You can take daily or weekly pills that reduce your chances of contracting malaria. I spent $1,400 on medication for the nine months I will be in Tanzania. I also sprayed my clothing with a repellent and insecticide that lasts 6 weeks even with several washes; these spray cans cost me about $55. If you make less than $2 a day (as many of the people in high malaria zones do), you certainly could not afford these options (which are not even full-proof), especially since you would have to use them not for months like I will, but for every day of your life. So what to do?

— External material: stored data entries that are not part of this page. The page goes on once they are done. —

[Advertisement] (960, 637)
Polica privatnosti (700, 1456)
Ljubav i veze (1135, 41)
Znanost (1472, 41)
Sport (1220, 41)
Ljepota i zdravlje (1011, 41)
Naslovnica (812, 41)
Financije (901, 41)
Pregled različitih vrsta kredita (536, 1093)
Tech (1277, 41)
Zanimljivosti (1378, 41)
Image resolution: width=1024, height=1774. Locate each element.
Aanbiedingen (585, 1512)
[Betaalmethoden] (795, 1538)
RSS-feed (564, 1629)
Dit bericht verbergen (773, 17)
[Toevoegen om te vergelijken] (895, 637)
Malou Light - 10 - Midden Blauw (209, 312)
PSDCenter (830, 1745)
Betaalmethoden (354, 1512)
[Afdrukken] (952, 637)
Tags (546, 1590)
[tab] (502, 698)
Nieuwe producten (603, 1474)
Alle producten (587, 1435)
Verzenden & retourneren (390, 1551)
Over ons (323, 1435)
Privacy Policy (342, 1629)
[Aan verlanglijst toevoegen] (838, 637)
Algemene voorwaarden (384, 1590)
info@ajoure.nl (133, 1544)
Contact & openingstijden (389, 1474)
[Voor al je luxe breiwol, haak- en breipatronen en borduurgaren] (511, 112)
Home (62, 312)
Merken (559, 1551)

There are many ways to reduce the transmission of malaria. In fact, simple things such as using a bednet treated with insecticide have proven to reduce transmission by 50%. A more controversial activity is the spraying of DDT indoors. This has been banned for over 30 years sparked by the book, Silent Spring, which highlighted concerns for DDT’s effect on the environment. The WHO recently lifted the ban citing little evidence of major environmental harm (in comparison to the tragedy of malaria). Beyond finding a vaccine cure, other prevention methods proposed by scientists have even included genetic mutation of the mosquitoes which transmit malaria. To learn more about malaria and specifically the types of solutions being implemented to eradicate it, click here.

Seems so daunting.

So why should we care? Beyond the fact that our hearts hurt when we see a child dying an unnecessary death or we think about the loss of potential innovation and economic productivity from malaria ridden regions. Some scientists predict that in the US and Europe, a re-emergence of malaria will soon come about even though it is mostly eradicated now.

This is everyone’s problem.

What a wonderful adventure this will be…and malaria is certainly an important inspiration for action.